**Document segment:**
────

Matthew’s Blog - Man Woman Classifier

Part of the recommended work for the second lesson of FastAI is to create an image classifier and make it into a website. Let’s see if I can do that by creating a man / woman classifier using resnet, exporting it to onnx, quantizing it, and then using gradio to host that.

Ideally I’d be able to show the hosted site in this blog.

The first thing is to load the data. I’ve downloaded this man woman dataset from kaggle. I need to be able to turn this into a fastai dataset.

Code

from fastai.vision.all import *

DATASET_FOLDER = Path(".") / "data" / "2021-02-18-man-woman-classifier"

Code

image_files = get_image_files(DATASET_FOLDER)
def image_label(x):
    return x.parent.name

dls = ImageDataLoaders.from_path_func(
    path=DATASET_FOLDER,
    fnames=image_files,
    label_func=image_label,
    item_tfms=Resize(224),
    batch_tfms=aug_transforms()
)
dls.show_batch()

Training

Now to train a model to classify these images. I want to make a very small model so I’m deliberately choosing resnet18, which should achieve some level of accuracy but nothing amazing. Increasing the size of the model would improve the accuracy after training.

Code

learner = cnn_learner(dls, resnet18, pretrained=True, metrics=[accuracy])
learner.cuda() ; None

Code

learner.fine_tune(epochs=10, freeze_epochs=4)

So, 93% accuracy. Pretty good considering I was optimizing for size.

Predictions

Lets have a look at the predictions we can get out of this.

Code

Image.open(dls.valid.items[0])

Code

learner.predict(dls.valid.items[0])

('man', tensor(0), tensor([9.9999e-01, 9.9780e-06]))

Code

interp = ClassificationInterpretation.from_learner(learner)

Code

interp.plot_confusion_matrix()

Code

interp.plot_top_losses(k=9)

Code

learner.save(DATASET_FOLDER.absolute() / "model")

Path('/home/matthew/Programming/Blog/blog/notebooks/data/2021-02-18-man-woman-classifier/model.pth')

So this doesn’t actually seem terrible? The dataset is awful in that it has many very stereotypical images, so the bias that long hair = woman is prevalent. I can believe these errors.

Resnet is doing a good job of classifying these images though.

Lets see about making it into an app.

Appify

I’ve used gradio before to quickly host models. It’s really neat.

Here I’m going to use it to get images and then provide the classification. This means an input of an image, resized to 224x224, and a textual output:

Code

import gradio as gr

learner = cnn_learner(dls, resnet18, pretrained=False)
learner.load(DATASET_FOLDER.absolute() / "model")

def predict(image) -> str:
    # I want to just return the predicted label
    label, *_ = learner.predict(image)
    return label

iface = gr.Interface(
    predict,
    gr.inputs.Image(shape=(224, 224)),
    "text",
    server_name="dl.matthew.lan",
    analytics_enabled=False,
)
iface.launch()

It’s neat that it can classify this cartoon given that it was trained on photos.

────

**Supplied information:**
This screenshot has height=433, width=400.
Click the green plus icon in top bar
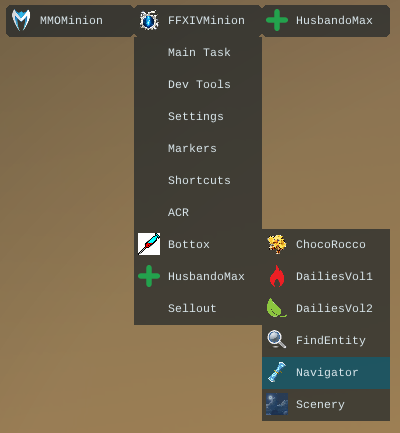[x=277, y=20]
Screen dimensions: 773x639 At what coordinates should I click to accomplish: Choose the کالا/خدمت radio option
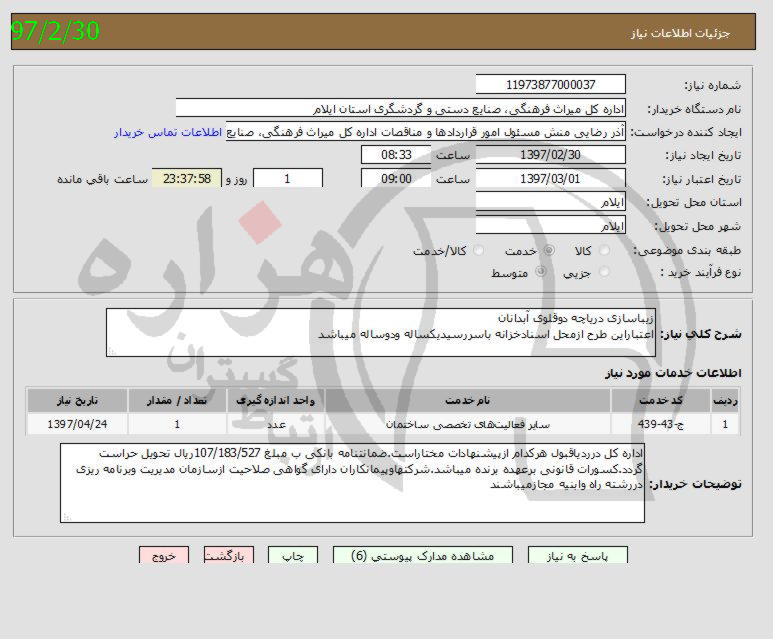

────

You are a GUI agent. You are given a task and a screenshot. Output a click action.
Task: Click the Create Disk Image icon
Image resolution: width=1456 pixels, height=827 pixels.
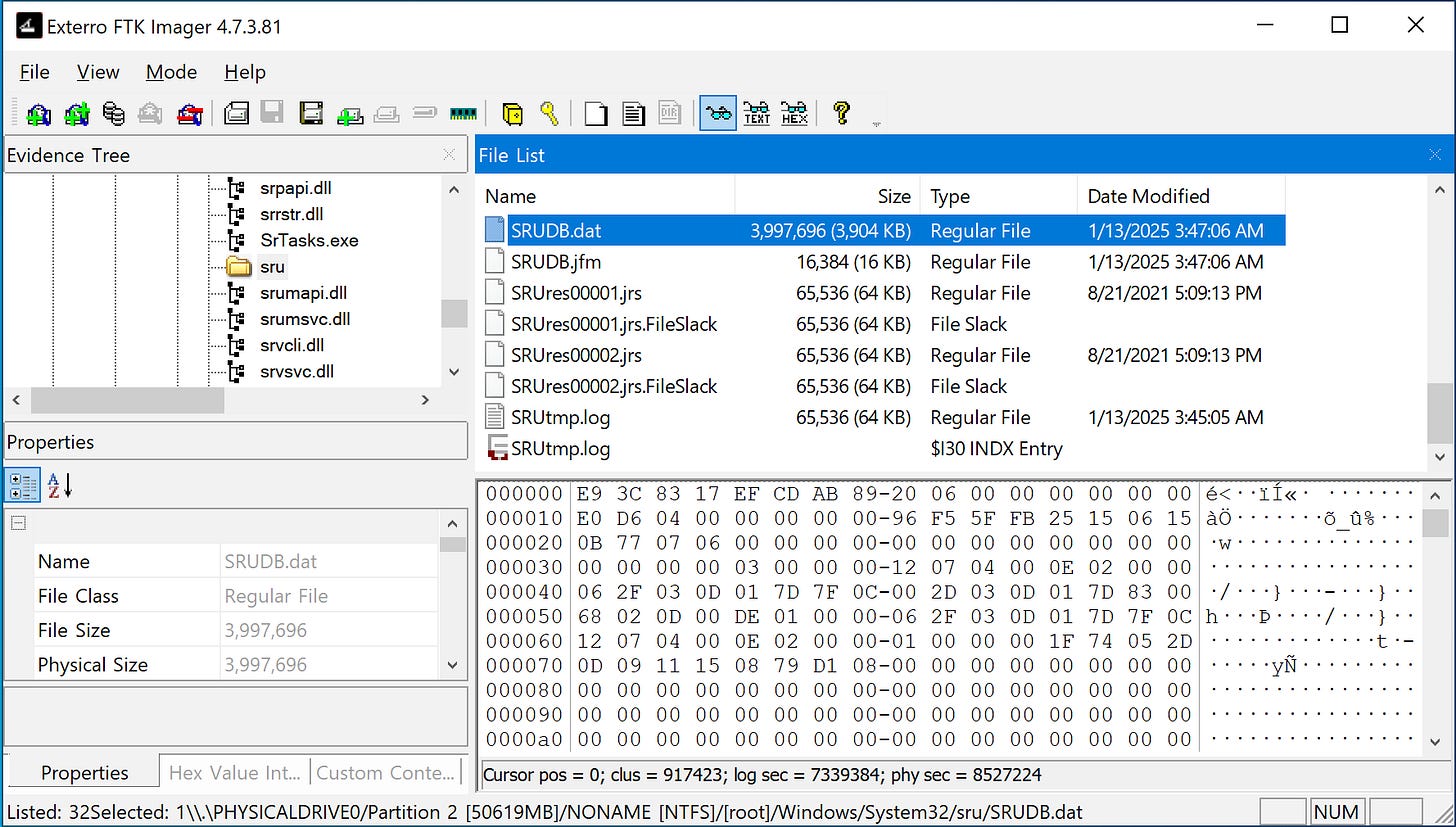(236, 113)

────

Reproduce the passage of the man/woman classifier post that begins with "dls.show_batch()" and ends with "accuracy after training.". The items can be ignored.

dls.show_batch()

Training

Now to train a model to classify these images. I want to make a very small model so I’m deliberately choosing resnet18, which should achieve some level of accuracy but nothing amazing. Increasing the size of the model would improve the accuracy after training.